(Rows on where targets appear)
▶
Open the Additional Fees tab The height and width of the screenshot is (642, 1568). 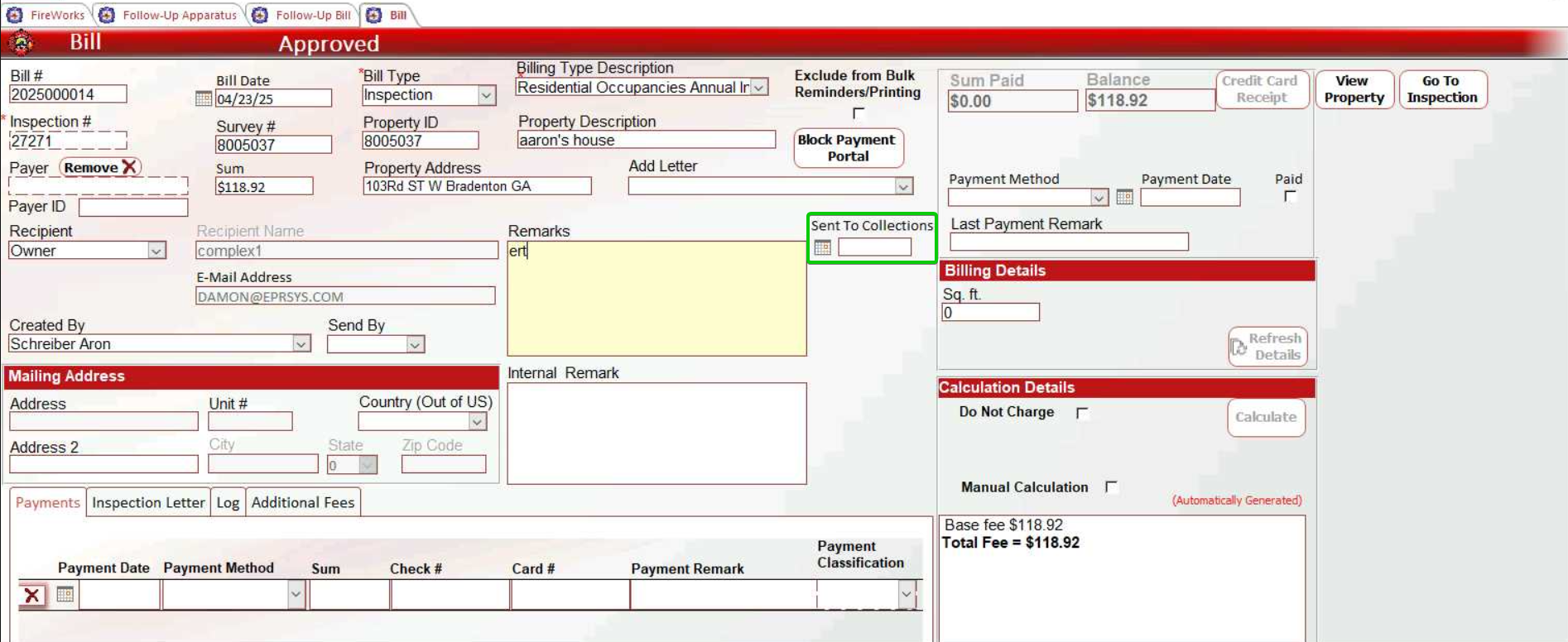303,502
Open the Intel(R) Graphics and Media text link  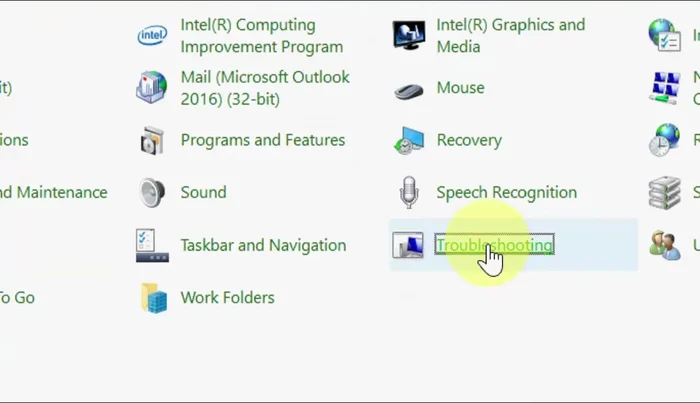click(x=510, y=36)
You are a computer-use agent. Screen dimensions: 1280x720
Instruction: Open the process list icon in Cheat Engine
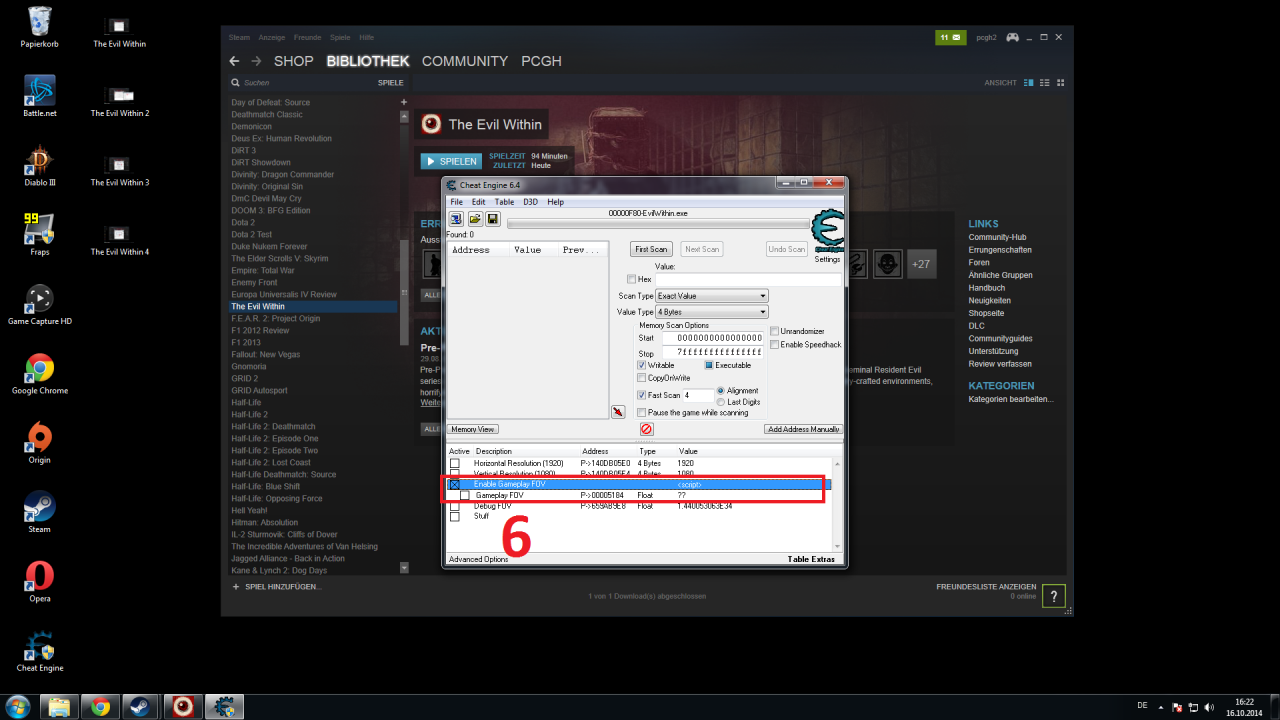pos(456,218)
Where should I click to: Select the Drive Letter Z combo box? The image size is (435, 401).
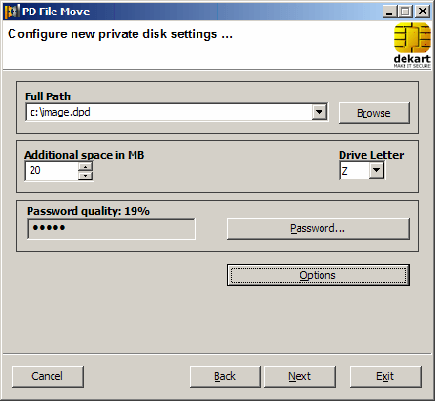362,170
◀
OBJECTIVE – Could you output, as a numbered list without blank lines, the lines from the one containing "Where should I" through the final line above, leaving the pictures out?

TASK RESPONSE –
1. Where should I click to: Select the Drive Letter Z combo box? The image size is (435, 401).
2. 362,170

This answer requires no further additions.